WHAT THE TASK REQUIRES:
Starting at the line that contains "Click the Brew" and continuing through the last line of the entries, write out each line as an item in a numbered list, omitting any blank lines.

RECORDS SHOWN:
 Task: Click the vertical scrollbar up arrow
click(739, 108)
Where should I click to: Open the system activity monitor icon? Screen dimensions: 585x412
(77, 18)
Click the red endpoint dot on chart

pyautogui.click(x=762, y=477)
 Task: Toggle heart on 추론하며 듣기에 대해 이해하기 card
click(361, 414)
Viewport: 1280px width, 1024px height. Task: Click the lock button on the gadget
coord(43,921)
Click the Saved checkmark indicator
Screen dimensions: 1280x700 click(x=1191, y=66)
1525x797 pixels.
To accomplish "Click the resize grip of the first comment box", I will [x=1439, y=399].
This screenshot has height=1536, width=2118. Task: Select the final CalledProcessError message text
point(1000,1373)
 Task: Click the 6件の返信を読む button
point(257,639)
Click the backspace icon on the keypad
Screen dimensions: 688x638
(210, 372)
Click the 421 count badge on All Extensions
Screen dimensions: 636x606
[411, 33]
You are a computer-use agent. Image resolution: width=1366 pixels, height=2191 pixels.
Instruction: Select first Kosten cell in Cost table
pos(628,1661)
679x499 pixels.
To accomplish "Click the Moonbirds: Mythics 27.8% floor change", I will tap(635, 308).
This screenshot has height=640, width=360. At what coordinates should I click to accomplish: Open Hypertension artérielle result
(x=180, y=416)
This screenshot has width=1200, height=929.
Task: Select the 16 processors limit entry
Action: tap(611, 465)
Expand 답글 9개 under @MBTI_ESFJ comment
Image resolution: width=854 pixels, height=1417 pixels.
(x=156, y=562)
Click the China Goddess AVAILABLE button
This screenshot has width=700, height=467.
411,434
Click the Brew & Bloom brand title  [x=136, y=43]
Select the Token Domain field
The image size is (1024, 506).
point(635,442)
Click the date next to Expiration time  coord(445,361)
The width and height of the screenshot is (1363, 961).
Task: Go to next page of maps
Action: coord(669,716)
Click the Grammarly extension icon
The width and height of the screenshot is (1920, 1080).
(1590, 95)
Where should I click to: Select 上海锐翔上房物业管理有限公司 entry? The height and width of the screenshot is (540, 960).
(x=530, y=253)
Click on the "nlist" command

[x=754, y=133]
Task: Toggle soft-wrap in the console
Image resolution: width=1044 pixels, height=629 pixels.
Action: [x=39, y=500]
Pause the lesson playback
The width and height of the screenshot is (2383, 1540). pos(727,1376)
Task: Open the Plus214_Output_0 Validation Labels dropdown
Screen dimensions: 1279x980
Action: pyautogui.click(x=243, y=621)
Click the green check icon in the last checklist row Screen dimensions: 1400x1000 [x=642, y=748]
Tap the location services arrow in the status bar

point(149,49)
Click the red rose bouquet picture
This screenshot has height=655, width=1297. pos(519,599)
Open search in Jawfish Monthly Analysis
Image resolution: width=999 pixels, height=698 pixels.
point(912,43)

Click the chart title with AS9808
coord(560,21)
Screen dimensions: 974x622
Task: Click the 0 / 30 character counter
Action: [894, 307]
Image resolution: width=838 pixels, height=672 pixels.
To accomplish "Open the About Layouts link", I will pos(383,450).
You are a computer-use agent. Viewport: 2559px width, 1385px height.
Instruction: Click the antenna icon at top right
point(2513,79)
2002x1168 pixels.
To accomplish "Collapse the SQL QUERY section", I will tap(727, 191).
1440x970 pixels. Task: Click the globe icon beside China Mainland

THE RESPONSE:
1. Click the Brew & Bloom brand title  [x=136, y=43]
2. Select the Token Domain field
3. The image size is (1024, 506).
4. point(635,442)
5. Click the date next to Expiration time  coord(445,361)
6. The width and height of the screenshot is (1363, 961).
7. Task: Go to next page of maps
8. Action: coord(669,716)
9. Click the Grammarly extension icon
10. The width and height of the screenshot is (1920, 1080).
11. (1590, 95)
12. Where should I click to: Select 上海锐翔上房物业管理有限公司 entry? The height and width of the screenshot is (540, 960).
13. (x=530, y=253)
14. Click on the "nlist" command
15. [x=754, y=133]
16. Task: Toggle soft-wrap in the console
17. Image resolution: width=1044 pixels, height=629 pixels.
18. Action: [x=39, y=500]
19. Pause the lesson playback
20. The width and height of the screenshot is (2383, 1540). pos(727,1376)
21. Task: Open the Plus214_Output_0 Validation Labels dropdown
22. Screen dimensions: 1279x980
23. Action: pyautogui.click(x=243, y=621)
24. Click the green check icon in the last checklist row Screen dimensions: 1400x1000 [x=642, y=748]
25. Tap the location services arrow in the status bar
26. point(149,49)
27. Click the red rose bouquet picture
28. This screenshot has height=655, width=1297. pos(519,599)
29. Open search in Jawfish Monthly Analysis
30. Image resolution: width=999 pixels, height=698 pixels.
31. point(912,43)
32. Click the chart title with AS9808
33. coord(560,21)
34. Screen dimensions: 974x622
35. Task: Click the 0 / 30 character counter
36. Action: [894, 307]
37. Image resolution: width=838 pixels, height=672 pixels.
38. To accomplish "Open the About Layouts link", I will pos(383,450).
39. You are a computer-use agent. Viewport: 2559px width, 1385px height.
40. Instruction: Click the antenna icon at top right
41. point(2513,79)
42. 2002x1168 pixels.
43. To accomplish "Collapse the SQL QUERY section", I will tap(727, 191).
44. 1440x970 pixels. Task: Click the globe icon beside China Mainland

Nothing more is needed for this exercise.